SAND HILLS — As detectives tried to piece together the scene of an afternoon house fire in 1999, Janet Lay’s body lay smoldering among the ashes of her mobile home.
And authorities have yet to find the man who killed her.
The Skunk Valley Road house fire that started just after noon on April 9, 1999 was initially thought to be just an out-of control blaze that burned down a mobile home. That was until fire crews discovered the body of Lay under a section of collapsed wall in the living room. Lay, 45, had been stabbed multiple times and died moments before the house went up in flames, destroying any evidence that may have tied a suspect to her brutal murder.
Though BCSO charged a suspect with the murder of Lay, nobody was ever convicted in the case.
So what ever occurred in the investigation of Lay’s death?
Both the State Attorney’s Office and BCSO declined to comment on the status of investigations for this story. The murder remains an ongoing investigation.
Betty Mount, mother of Lay and the most vocal advocate of solving the murder, died about a year ago — never seeing justice for her daughter’s death. Attempts to contact Lay’s surviving family members were also unsuccessful.
However, defense attorney Walter Smith represented the man charged, and then dismissed of the charges, in connection with Lay’s murder.
“My theory was that whoever went in there went in there for drugs,” Smith said. “I was basically prosecuting someone else.”
Smith represented the now-also-deceased Robert Gene Marjenhoff, who was initially charged with murder and arson after Lay’s death. Investigators elicited a confession from Marjenhoff that he’d become angered when Lay disclosed a proposition of a three-way to Marjenhoff’s girlfriend. He went over to Lay’s residence to confront her on the matter before the confrontation escalated, and Marjenhoff set fire to the home to cover his tracks, investigators said at the time.
But Smith argued Marjenhoff’s alibi ruled their theory out. There was no way that Marjenhoff could have killed Lay at the time the medical examiner estimated she would have died, he said. Since there is no exact time of death, Smith made his argument on the basis of the most likely scenario.
According to her autopsy, there were no signs that Lay was alive when the fire started, because no signs of smoke inhalation existed. Smith said, coupled with the grease cooking on the stove that caused the fire, her death occurred about 40 minutes before the fire.
That time conflicted with phone records and receipts from purchases made by Marjenhoff across the county at around that time as Lay’s death. Smith said Marjenhoff only agreed with the investigators’ story because of his IQ, which was scored at levels associated with mental retardation.
“He was the type of guy who would grin and agree with you instead of looking stupid,” Smith said.

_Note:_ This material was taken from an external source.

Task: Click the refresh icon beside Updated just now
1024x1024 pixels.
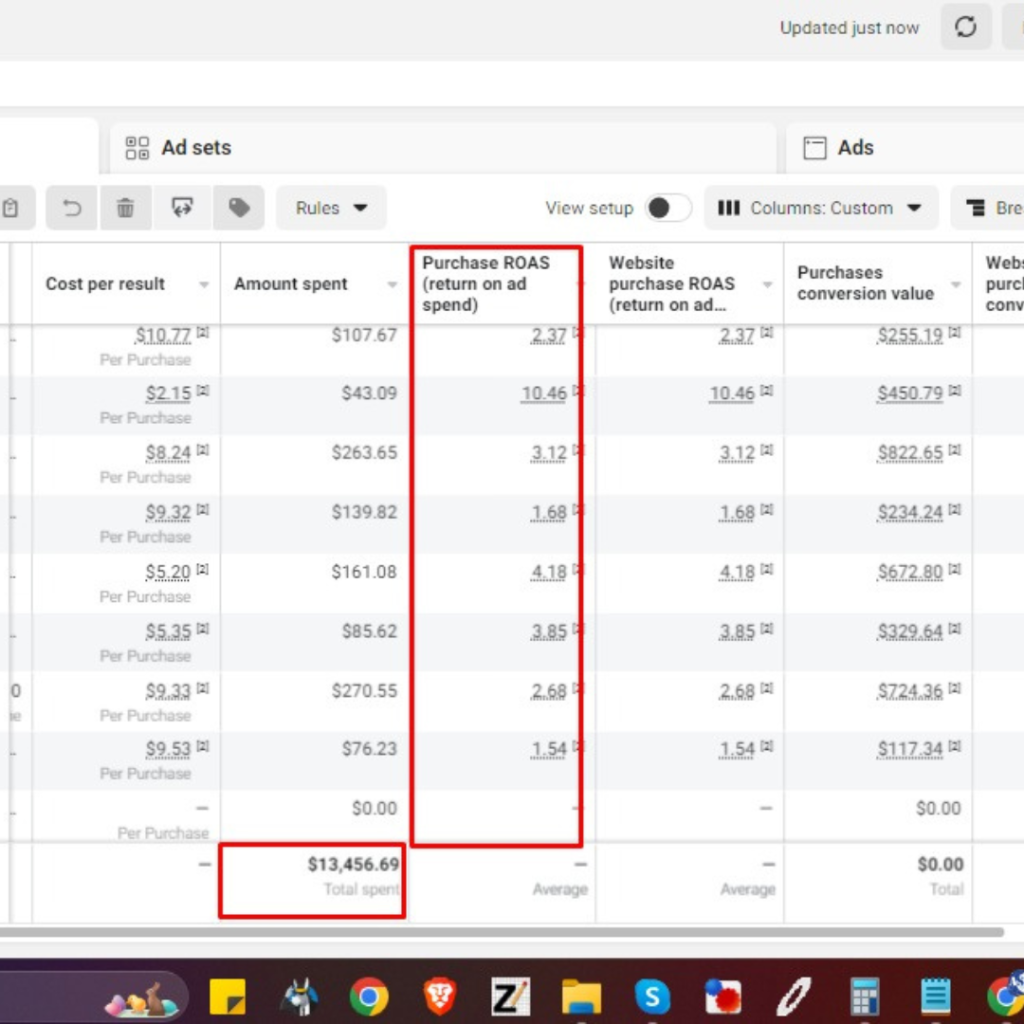Action: point(965,28)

Smith also presented investigators with an alternate suspect. He was spotted leaving the scene as fire crews doused Lay’s smoldering home. He was also a known criminal with a penchant for prescription narcotics, which Lay had in abundance.
However, investigators never charged him with Lay’s murder. It is unclear why investigators never followed up on the lead, but Smith said the problem was likely inherent in the system.
“Once they focus in on their suspect, they put blinders on and don’t look anywhere else,” Smith said. “Competing theories take a lot of work to investigate. It’s a fault in our criminal justice system.”
Prosecutors abandoned the charges against Marjenhoff after Smith introduced evidence of an alibi in November of 2001. He spent nearly two years in jail, facing the murder and arson charges before his release. He died in 2006 at the age of 50.